Source: The Guardian
Date: 28 December 2002


The sportswriter, the aliens,
and a cult with 55,000 believers

Paul Thomasch

Nearly three decades ago, Claude Vorilhon, a sportswriter and racing car driver, stood at the top of a volcano and began a movement that now lies behind a stunning scientific breakthrough - or a staggering hoax.

Vorilhon, a Frenchman who calls himself Rael, claimed to have had six meetings with space travellers at the volcano, and promptly founded a religion based on the belief that aliens created humankind through cloning 25,000 years ago.

Now a research company with close ties to his sect, the Raelians, says it has followed suit: cloning a baby girl from cells provided by a 31-year-old woman.

The Raelians, who are based in Canada and are estimated to have about 55,000 members, have said cloning is a chance to combine science and religious beliefs, largely based on teachings by aliens.

One academic who has studied the sect said it has been able to raise large sums of money through the internet.

"Part of it is a cult that worships a race car driver who believes cloning will lead to reincarnation," said Glenn McGee, associate director of the Centre for Bioethics at the University of Pennsylvania. "The other part is a website that brings people into its grip who are interested in cloning and raises significant amounts of money from them."

While the announcement renewed the questioning of the ethics of cloning, scientists were sceptical of Clonaid's claim that it had successfully produced the first human clone with procedures much like those used to clone Dolly the sheep.

Rael has said in an interview that opponents of cloning were more worried that Clonaid's first cloned baby would be "beautiful, perfect and in good health.

"Of course, Clonaid's goal is not to make a monster or a handicapped child, which would be terrible. The first child must be perfect, let's say in a health that is recognised as perfect," he said during a Reuters interview last year.

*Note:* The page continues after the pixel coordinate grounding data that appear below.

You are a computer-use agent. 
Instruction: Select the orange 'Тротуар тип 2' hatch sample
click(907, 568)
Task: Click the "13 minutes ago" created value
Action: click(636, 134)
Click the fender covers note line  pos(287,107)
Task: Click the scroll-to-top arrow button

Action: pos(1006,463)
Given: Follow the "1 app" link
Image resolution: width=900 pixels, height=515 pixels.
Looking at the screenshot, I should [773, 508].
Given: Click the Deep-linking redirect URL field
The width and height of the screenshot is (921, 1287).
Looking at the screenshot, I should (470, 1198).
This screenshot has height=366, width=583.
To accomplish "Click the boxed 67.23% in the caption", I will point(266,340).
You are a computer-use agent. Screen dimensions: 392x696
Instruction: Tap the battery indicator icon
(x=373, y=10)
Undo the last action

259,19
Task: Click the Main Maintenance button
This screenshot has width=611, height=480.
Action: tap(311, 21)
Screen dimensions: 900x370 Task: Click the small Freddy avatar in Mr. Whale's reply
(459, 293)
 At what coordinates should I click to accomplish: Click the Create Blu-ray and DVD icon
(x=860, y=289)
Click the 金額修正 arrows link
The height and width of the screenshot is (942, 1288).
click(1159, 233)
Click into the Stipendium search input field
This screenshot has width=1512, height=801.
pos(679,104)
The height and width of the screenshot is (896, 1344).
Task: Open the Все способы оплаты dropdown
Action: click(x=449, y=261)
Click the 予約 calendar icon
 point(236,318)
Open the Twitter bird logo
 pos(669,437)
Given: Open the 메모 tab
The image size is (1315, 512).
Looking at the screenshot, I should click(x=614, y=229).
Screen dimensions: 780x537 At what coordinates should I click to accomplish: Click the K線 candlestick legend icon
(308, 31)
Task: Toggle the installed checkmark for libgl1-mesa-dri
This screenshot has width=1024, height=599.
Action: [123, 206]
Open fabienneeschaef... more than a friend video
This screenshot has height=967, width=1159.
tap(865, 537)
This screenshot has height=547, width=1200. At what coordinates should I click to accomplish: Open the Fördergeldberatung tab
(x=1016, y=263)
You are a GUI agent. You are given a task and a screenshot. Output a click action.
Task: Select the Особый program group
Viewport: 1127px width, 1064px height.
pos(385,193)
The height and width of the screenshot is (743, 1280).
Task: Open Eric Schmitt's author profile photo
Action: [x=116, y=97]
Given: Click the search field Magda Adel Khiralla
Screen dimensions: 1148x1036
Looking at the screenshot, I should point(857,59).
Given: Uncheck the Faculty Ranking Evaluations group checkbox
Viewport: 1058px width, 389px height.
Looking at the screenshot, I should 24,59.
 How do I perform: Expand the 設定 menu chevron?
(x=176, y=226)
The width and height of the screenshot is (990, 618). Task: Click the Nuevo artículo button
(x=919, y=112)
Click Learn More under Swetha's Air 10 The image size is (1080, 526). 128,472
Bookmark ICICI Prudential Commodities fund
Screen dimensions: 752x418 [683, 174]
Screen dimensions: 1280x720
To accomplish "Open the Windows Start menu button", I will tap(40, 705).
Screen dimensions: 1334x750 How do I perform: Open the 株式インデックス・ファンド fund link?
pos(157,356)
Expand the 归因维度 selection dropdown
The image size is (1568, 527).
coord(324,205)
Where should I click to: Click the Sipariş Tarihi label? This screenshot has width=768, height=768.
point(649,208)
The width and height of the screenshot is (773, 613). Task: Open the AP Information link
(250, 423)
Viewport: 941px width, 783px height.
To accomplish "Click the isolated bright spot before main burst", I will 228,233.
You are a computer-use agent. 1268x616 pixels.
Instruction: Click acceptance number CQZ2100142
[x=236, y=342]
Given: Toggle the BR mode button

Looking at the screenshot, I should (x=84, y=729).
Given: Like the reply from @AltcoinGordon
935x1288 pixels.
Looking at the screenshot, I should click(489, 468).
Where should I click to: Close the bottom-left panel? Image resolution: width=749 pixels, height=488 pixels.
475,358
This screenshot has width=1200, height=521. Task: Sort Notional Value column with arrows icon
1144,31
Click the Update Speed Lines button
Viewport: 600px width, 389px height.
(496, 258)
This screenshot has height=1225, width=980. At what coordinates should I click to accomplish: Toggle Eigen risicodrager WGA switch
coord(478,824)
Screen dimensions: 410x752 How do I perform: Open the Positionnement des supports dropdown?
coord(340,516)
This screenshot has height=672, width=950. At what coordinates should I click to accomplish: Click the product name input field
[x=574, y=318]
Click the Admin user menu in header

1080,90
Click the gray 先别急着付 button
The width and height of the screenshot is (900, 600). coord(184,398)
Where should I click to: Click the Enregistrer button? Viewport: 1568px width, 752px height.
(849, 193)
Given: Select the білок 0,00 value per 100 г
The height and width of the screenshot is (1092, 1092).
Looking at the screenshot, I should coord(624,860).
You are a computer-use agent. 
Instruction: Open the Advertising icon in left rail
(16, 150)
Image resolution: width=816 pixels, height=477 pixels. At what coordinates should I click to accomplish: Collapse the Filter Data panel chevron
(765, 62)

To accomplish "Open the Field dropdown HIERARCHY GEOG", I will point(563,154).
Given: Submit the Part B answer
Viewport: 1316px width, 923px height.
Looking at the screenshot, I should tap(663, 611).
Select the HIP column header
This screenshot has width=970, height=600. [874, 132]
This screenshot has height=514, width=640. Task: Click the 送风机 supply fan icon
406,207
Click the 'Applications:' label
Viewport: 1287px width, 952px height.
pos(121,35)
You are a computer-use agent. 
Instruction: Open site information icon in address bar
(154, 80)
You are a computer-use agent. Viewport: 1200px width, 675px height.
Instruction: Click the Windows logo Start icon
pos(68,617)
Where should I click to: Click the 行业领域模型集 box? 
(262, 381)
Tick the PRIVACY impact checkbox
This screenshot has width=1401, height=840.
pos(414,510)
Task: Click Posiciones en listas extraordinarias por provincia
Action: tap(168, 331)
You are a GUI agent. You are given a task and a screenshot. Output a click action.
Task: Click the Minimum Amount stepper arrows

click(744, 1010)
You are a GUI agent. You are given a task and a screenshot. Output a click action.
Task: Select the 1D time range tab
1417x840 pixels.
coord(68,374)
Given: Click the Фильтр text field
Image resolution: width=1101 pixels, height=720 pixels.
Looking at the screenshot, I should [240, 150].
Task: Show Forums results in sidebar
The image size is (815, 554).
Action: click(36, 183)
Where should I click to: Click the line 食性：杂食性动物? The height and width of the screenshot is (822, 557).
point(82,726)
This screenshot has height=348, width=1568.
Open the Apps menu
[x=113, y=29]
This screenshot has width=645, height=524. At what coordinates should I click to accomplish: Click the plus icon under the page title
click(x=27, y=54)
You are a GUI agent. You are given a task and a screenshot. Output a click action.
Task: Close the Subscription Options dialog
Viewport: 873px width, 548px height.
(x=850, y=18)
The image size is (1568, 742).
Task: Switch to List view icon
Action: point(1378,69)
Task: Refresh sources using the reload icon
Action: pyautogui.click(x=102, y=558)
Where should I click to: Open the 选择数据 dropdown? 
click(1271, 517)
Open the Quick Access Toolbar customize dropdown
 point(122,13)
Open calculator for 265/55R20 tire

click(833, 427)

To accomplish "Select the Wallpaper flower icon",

Rael's movement is said to have started on December 13, 1973, in France. While commuting to his job as a sportswriter, he decided to drive past the office and stop at a nearby volcano in Auvergne.

During his stop, he claimed to see the flashing red light of a spaceship, which opened its hatch to reveal a green alien with longish, dark hair.

Once aboard the spaceship, Rael has claimed to have been entertained by voluptuous female robots and learned that the first human beings were created by aliens called Elohim, who cloned themselves.

The aliens, who apparently spoke fluent French, are also said to have instructed Rael to begin his religious movement during their spaceship meetings.